The Worst Legislative Body in the World?

The good news: Philadelphia City Council isn’t as inept as it used to be. The bad news: That’s a low, low bar

JANNIE BLACKWELL ARRIVED in Council in 1976, as a staffer for her late husband, Councilman Lucien Blackwell. Make that the staffer. In those days, Council offices didn’t feature today’s legion of legal counsels and legislative aides and constituent-service specialists. Today she has a staff of nine, handling zoning issues, housing problems and quality-of-life complaints, among other chores.

While civic attention focused on pesky details like the members and staffers who keep getting hauled off to federal prison, Council has built itself an infrastructure befitting a legitimate legislative body, complete with budget wonks, attorneys, and specialists of all stripes. (And only some of those specialists — like, say, former City Commissioner Edgar Howard, the $80,000-a-year “veterans affairs” aide — come from the out-of-work-political-hack demographic so well loved by city pols.)

But even though today’s Council has the wherewithal to act like an equal branch of government, it’s not clear whether critics want it to act like one.

Case in point: During last year’s budget battle, mayoral partisans bemoaned Verna’s leadership style. Back in Ed Rendell’s day, the argument went, the mayor was able to reach agreements with Council president John Street — and Street was able to deliver the votes. Verna, however, has no taste for refusing to schedule hearings on bills she doesn’t like, or threatening the personnel budgets of recalcitrant Council members, or otherwise bludgeoning Council to do her bidding. To Verna, this is a positive change: In a democracy, treating colleagues like independent adults is a good thing, right? And yet it drives the avowedly reformist Nutter administration bonkers. “Ed only had to suck one dick,” groused a member of Nutter’s inner circle. “We have to suck 17.”
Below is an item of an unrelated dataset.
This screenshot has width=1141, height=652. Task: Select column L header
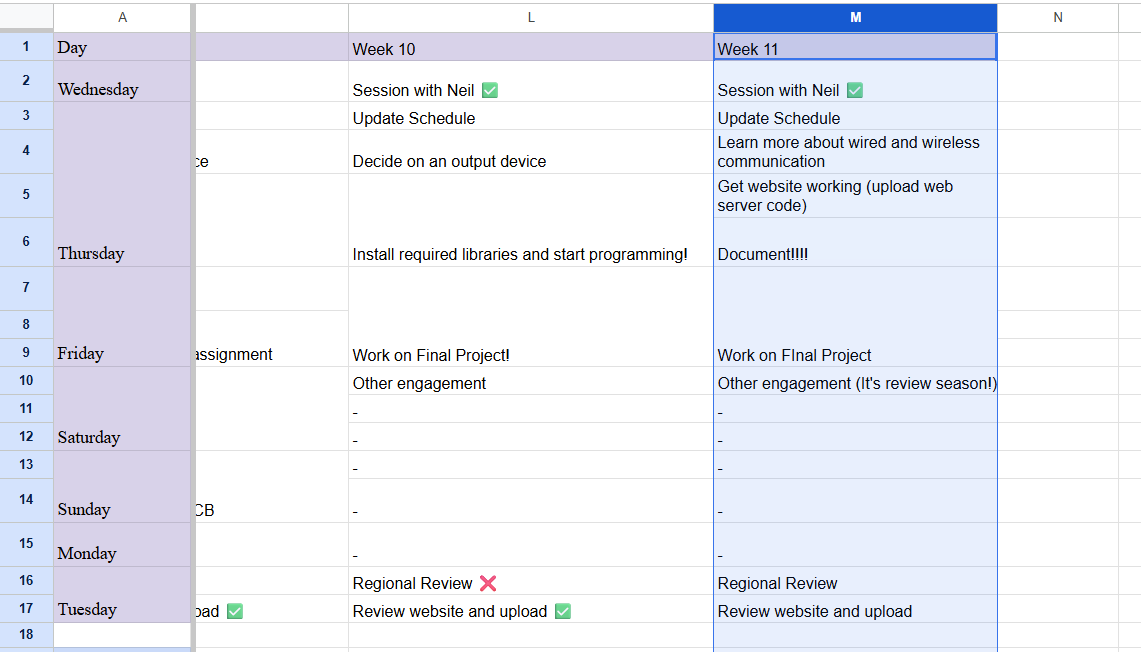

For Council members, it’s a source of great frustration: For years, they were lampooned as doltish marionettes, easily bought off by a string of mayors. Now that they’ve got the means to get their way, they get beat up for being obstructionist. Given Council’s culture, it’s no wonder a chief executive would rather they stick to full-time tuxedo retrieval. But for citizens who’d like a legislative check against dumb mayoral ideas, the choice between a Council that performs that function only to protect car privileges and a Council that won’t perform it at all is pretty gloomy.
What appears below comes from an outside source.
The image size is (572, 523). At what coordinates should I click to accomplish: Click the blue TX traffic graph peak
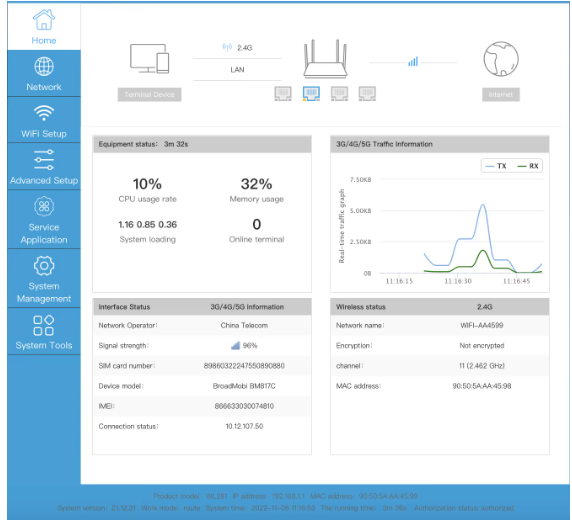(483, 205)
WHEN YOU READ UP on City Council’s bad old days, it’s striking to see how many of the characters are still around. Verna’s been there since the Gerald Ford administration, or even longer if you count her service as a staffer for her father, whose seat she inherited. Brian O’Neill and Joan Krajewski were elected while Jimmy Carter was president. The current Council’s roster of three rookie members is an anomaly. Though Green, thanks in part to his famous name, actually displaced an elected incumbent, colleagues Curtis Jones and Maria -Quiñones-Sánchez took over offices whose last full-term occupants had either resigned or been sent to jail.